The Panel noted its comments and rulings above in relation to the Samsca prescribing information and considered that both Otsuka Europe and Otsuka UK had failed to maintain high standards; a breach of the Code was ruled.

The Panel considered that such failures brought discredit upon, and reduced confidence in, the pharmaceutical industry. It was crucial that health professionals and others could rely completely upon the industry for up-to-date and accurate information about their medicines particularly information, the omission of which could potentially impact patient safety. A breach of the Code was ruled in relation to both companies.

The Panel noted Otsuka Europe’s submission that the issues above highlighted that the process for implementing changes to SPCs was still failing to ensure that there was no inconsistency between SPCs and prescribing information.

The Panel noted that in Case AUTH/3042/6/18 (Otsuka UK) the Panel ruled a breach of the Code in relation to Jinarc prescribing information which omitted a contraindication and was, therefore, inconsistent with the SPC current at that time, and was not up-to-date and a breach of the Code in relation to five Abilify Maintena materials that Otsuka submitted did not contain the latest version of prescribing information.

The Panel noted that in Case AUTH/3041/6/18 (Otsuka Europe) the Panel ruled breaches of the Code in relation to 7 Jinarc promotional materials issued by Otsuka Europe related to a website that did not contain the latest version of the prescribing information.
In Case AUTH/3123/11/18 Otsuka Europe was ruled in breach of the Code as it had failed to timely and robustly address inadequacies in a critical process (updating prescribing information) that had the potential to impact patient safety.

The Panel noted that in this case in relation to the Samsca prescribing information Otsuka Europe had failed to comply with its undertakings in Cases AUTH/3041/6/18 and AUTH/3123/11/18 and Otsuka UK its undertaking in Case AUTH/3042/6/18. The Panel therefore ruled a breach of the Code in relation to Otsuka UK and two breaches of the Code in relation to Otsuka Europe.
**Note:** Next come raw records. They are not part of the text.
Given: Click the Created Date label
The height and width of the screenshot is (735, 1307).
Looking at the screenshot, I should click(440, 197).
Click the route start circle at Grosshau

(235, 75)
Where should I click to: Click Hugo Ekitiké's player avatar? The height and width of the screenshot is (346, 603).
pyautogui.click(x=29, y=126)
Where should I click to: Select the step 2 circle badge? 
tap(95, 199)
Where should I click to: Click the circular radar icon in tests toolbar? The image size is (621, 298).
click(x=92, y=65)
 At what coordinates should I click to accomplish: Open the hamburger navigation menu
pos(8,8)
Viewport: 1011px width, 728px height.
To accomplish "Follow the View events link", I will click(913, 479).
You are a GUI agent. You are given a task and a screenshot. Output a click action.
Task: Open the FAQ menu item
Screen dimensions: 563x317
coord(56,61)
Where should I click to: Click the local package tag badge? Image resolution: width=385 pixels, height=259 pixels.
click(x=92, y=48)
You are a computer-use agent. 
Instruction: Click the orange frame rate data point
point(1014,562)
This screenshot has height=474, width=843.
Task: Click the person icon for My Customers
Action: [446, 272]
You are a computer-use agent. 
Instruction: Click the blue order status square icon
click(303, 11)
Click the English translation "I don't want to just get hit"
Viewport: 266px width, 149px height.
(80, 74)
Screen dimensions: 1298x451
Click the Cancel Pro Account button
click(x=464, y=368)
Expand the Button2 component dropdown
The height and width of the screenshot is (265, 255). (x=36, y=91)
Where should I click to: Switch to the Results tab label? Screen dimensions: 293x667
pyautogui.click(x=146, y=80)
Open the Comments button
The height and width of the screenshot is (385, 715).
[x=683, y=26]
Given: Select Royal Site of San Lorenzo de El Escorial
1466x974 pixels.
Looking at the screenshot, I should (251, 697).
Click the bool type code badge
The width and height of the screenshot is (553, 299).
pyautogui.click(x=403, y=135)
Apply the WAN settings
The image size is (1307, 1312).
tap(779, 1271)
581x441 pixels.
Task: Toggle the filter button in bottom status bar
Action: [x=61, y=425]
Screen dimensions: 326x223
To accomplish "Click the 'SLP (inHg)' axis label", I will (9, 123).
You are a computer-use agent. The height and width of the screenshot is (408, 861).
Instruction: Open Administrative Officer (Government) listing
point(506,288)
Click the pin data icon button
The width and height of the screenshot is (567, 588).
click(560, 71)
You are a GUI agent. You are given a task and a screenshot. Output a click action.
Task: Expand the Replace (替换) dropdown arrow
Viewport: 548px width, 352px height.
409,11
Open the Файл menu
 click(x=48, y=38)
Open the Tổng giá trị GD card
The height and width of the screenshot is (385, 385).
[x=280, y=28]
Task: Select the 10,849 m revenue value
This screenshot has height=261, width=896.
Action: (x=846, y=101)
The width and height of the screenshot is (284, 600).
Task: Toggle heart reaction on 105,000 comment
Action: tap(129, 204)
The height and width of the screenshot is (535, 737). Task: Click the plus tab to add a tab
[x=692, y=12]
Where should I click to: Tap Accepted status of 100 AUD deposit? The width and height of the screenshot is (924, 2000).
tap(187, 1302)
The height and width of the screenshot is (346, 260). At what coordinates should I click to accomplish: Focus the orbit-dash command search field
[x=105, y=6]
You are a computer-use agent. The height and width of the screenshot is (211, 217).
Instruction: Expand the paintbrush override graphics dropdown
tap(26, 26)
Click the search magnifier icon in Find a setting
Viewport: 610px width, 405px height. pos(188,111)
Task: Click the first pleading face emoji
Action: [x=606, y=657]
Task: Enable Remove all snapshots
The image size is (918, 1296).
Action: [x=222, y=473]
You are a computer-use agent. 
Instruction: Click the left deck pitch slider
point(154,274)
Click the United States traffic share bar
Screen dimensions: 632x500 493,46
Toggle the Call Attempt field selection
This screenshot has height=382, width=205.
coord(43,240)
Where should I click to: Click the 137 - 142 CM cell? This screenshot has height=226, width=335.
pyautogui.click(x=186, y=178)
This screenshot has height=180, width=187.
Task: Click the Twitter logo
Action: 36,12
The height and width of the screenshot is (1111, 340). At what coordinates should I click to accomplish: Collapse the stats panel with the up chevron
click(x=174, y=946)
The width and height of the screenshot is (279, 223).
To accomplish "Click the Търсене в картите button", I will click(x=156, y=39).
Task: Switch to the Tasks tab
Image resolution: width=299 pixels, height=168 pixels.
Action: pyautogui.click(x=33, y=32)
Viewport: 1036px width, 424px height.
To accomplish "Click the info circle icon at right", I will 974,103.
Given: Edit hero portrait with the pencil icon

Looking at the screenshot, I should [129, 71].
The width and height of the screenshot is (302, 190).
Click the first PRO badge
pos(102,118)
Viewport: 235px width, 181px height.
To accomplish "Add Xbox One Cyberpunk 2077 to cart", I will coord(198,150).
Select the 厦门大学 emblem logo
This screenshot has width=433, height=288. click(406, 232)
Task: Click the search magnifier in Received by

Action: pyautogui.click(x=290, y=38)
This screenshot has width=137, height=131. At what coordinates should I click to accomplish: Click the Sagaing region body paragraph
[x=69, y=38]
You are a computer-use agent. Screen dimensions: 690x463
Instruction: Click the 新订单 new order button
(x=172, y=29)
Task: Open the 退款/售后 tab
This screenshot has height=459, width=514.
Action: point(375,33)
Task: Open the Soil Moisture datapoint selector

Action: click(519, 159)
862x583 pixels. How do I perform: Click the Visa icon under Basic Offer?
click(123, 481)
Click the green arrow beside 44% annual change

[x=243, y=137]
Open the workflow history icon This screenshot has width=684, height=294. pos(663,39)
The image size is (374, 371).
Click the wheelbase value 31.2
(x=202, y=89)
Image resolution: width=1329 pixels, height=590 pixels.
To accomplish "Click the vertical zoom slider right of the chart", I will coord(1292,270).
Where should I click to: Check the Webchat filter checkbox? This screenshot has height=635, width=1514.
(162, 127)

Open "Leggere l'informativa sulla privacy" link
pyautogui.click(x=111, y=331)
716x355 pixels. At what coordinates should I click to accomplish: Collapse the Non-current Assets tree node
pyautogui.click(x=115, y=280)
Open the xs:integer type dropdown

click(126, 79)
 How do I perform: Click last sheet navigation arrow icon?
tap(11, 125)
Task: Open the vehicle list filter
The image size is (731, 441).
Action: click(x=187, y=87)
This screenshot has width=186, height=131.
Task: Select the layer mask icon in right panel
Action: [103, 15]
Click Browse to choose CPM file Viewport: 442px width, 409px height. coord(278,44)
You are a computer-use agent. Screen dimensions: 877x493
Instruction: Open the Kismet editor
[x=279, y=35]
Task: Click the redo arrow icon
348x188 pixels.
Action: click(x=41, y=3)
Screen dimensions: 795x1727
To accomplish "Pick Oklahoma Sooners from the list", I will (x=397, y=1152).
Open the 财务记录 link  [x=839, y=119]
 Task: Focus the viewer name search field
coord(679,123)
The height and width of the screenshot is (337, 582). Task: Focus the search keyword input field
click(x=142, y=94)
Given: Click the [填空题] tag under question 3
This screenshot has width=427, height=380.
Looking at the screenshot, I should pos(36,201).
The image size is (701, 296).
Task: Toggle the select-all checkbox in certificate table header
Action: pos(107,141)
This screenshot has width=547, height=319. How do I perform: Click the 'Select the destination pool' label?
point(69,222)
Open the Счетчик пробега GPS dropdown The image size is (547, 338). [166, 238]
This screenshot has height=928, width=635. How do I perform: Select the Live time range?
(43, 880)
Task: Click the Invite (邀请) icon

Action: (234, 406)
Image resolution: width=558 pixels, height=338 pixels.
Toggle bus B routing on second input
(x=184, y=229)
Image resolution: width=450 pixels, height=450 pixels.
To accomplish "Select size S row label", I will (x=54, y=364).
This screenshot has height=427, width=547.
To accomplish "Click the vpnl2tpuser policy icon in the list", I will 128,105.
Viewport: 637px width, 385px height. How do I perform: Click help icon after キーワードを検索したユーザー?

The Panel considered that in failing to identify the issues with the prescribing information prior to the independent review and having prescribing information which was inconsistent with the SPC current at that time, and was not up-to-date on materials available for Samsca for up to eight months meant that both Otsuka Europe and Otsuka UK had failed to maintain high standards and a breach of the Code was ruled.

The Panel noted the importance of undertakings and considered that failure to comply with the undertakings and assurance previously given meant that Otsuka Europe and Otsuka UK had brought discredit upon, and reduced confidence in, the pharmaceutical industry. The Panel thus ruled a breach of the Code.